Leitsatz (amtlich)
Für eine Verpflichtung des noch im elterlichen Haushalt lebenden Kindes zu unentgeltlichen Dienstleistungen gemäß § 1619 BGB ist dann kein Raum mehr, wenn das Kind seine volle Arbeitskraft für eine anderweitige entgeltliche Erwerbstätigkeit einsetzt.
Normenkette
BGB § 1619
Verfahrensgang
Tenor
Die Revision der Kläger gegen das Urteil des 12. Zivilsenats des Oberlandesgerichts Koblenz vom 1. April 1996 wird auf ihre Kosten zurückgewiesen.
Von Rechts wegen
Tatbestand
Die Kläger verlangen von den Beklagten Ersatz für entgangene Dienstleistungen ihres 1970 geborenen Sohnes, der am 5. Mai 1990 bei einem vom Erstbeklagten als Fahrer eines bei der Zweitbeklagten haftpflichtversicherten Kraftfahrzeugs, verursachten Verkehrsunfall getötet worden ist. Die Ersatzpflicht der Beklagten steht dem Grunde nach außer Streit.
Der Sohn der Kläger hat bis zu diesem Zeitpunkt auf dem in Vollerwerbslandwirtschaft betriebenen elterlichen Hof gewohnt und nach noch nicht vollständigem Abschluß einer Lehre als Landmaschinentechniker als Arbeiter bei einem in der Nähe seines Heimatorts gelegenen Unternehmen monatlich ca. 2.500 DM brutto verdient. Er hat von den Klägern freie Kost und Logis sowie andere Gegenstände des Lebensbedarfs erhalten und in seiner arbeitsfreien Zeit im landwirtschaftlichen Betrieb der Eltern mitgeholfen. Nach Vorstellung der Kläger sollte er den Hof später übernehmen, hatte dem jedoch noch nicht zugestimmt.

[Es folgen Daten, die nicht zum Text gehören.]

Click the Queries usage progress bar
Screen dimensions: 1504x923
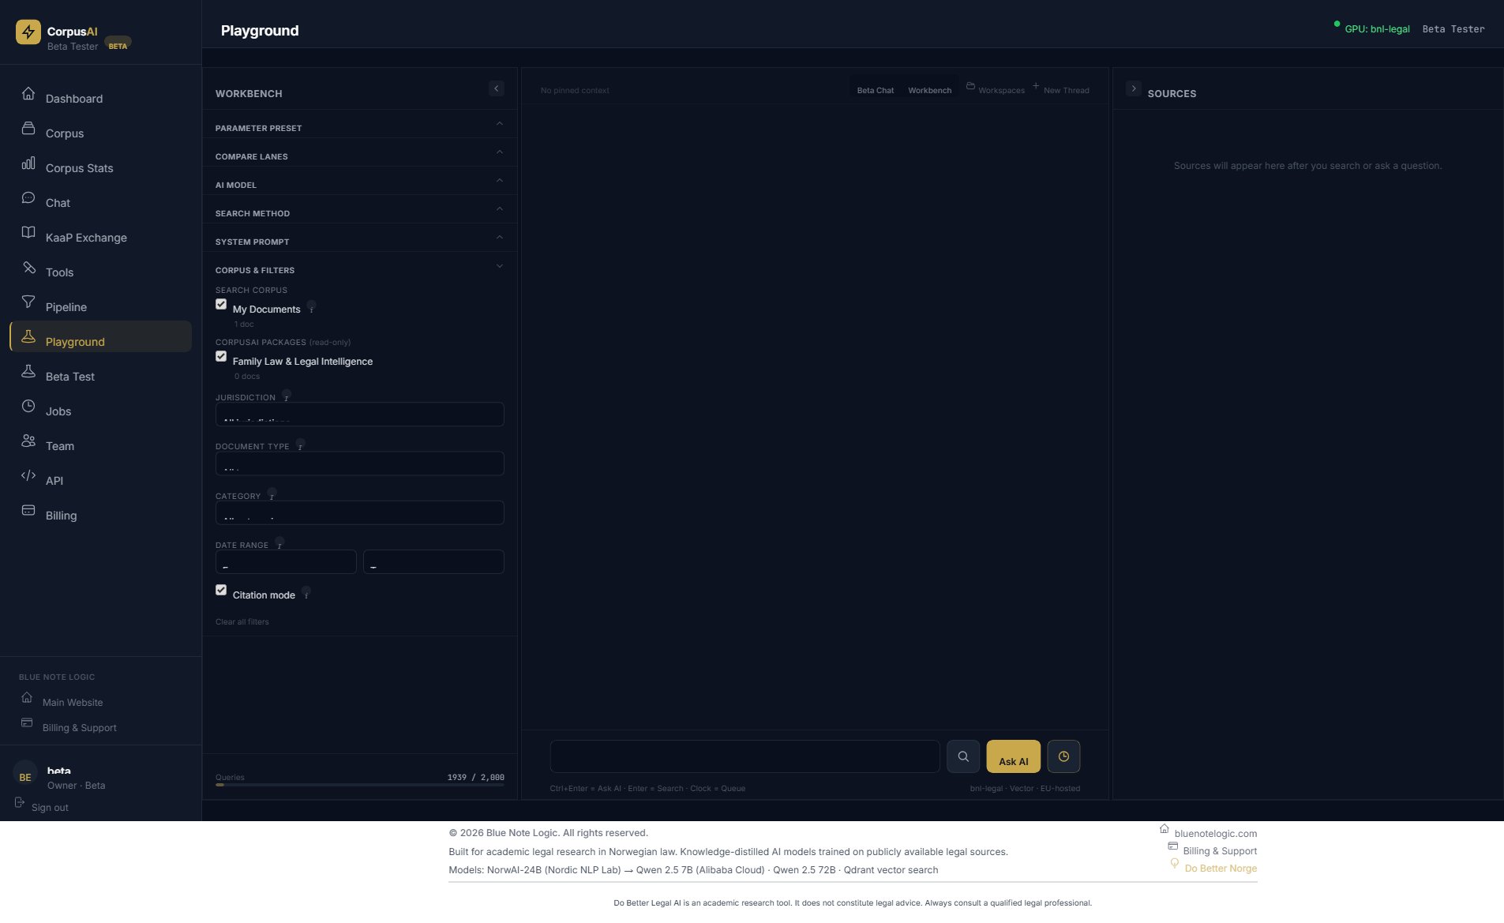(x=359, y=786)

Die Kläger haben mit dem Vorbringen, daß die Mitarbeit des Sohnes auf dem Hof sich monatlich auf 120 Stunden belaufen habe, dieser voraussichtlich bis zum Alter von 25 Jahren in ihrem Haushalt verblieben wäre und eine entsprechende Aushilfskraft monatlich 2.070 DM koste, von den Beklagten Schadensersatz in Höhe von 122.130 DM verlangt, und zwar für die Zeit von Mai 1990 bis einschließlich April 1995. Die Vorinstanzen haben die Klage abgewiesen. Mit der Revision verfolgen die Kläger ihren Klageantrag weiter.
Entscheidungsgründe
I.
Das Berufungsgericht hält den auf § 845 BGB gestützten Anspruch der Kläger für unbegründet, weil es an den Voraussetzungen für eine gesetzliche Verpflichtung des getöteten Sohnes zu Dienstleistungen im elterlichen Betrieb fehle. Eine Dienstleistungspflicht nach § 1619 BGB bestehe nämlich nur dann, wenn die Eltern das dem Haushalt angehörende Kind „unterhielten”, also „im wesentlichen” dessen Unterhalt leisteten. Das ergebe sich bereits aus dem Wortlaut des § 1619 BGB, der bei verständiger Auslegung auf den vollen oder jedenfalls den im wesentlichen benötigten Unterhalt abstelle. Andernfalls werde nämlich eine Dienstleistungspflicht bereits bei völlig unbedeutenden Unterhaltsleistungen der Eltern ausgelöst, was mit Sinn und Zweck der Vorschrift nicht vereinbar sei. § 1619 BGB knüpfe die Dienstleistungspflicht allein an die Fortdauer der spezifischen familienrechtlichen Beziehungen, die zu einem wesentlichen Teil in der Unterhaltspflicht der Eltern gegenüber dem bedürftigen Kind ihren Niederschlag finde. Die Unterhaltspflicht werde jedoch erheblich eingeschränkt und habe in der Regel nur noch eine untergeordnete Bedeutung, wenn ein noch im Hausstand der Eltern lebendes erwachsenes Kind aus einer vom Elternhaus unabhängigen Erwerbstätigkeit ein regelmäßiges Einkommen erziele, das es in die Lage versetze, seinen Unterhalt weitgehend aus eigenen Mitteln zu bestreiten. Entsprechend der Höhe des Einkommens verringere sich nach § 1602 BGB der Unterhaltsanspruch gegenüber den Eltern. Demnach werde die in der Unterhaltspflicht der Eltern gegenüber dem Kind begründete spezifische familienrechtliche Beziehung dann beendet, wenn der von den Eltern gewährte Unterhalt nicht mehr wesentlich sei, so daß dann auch kein Bedürfnis mehr für die in § 1619 BGB vorgesehene Dienstleistungspflicht des Kindes als – wenn auch nicht unbedingt gleichwertiger – Ausgleich für die Unterhaltspflicht der Eltern bestehe.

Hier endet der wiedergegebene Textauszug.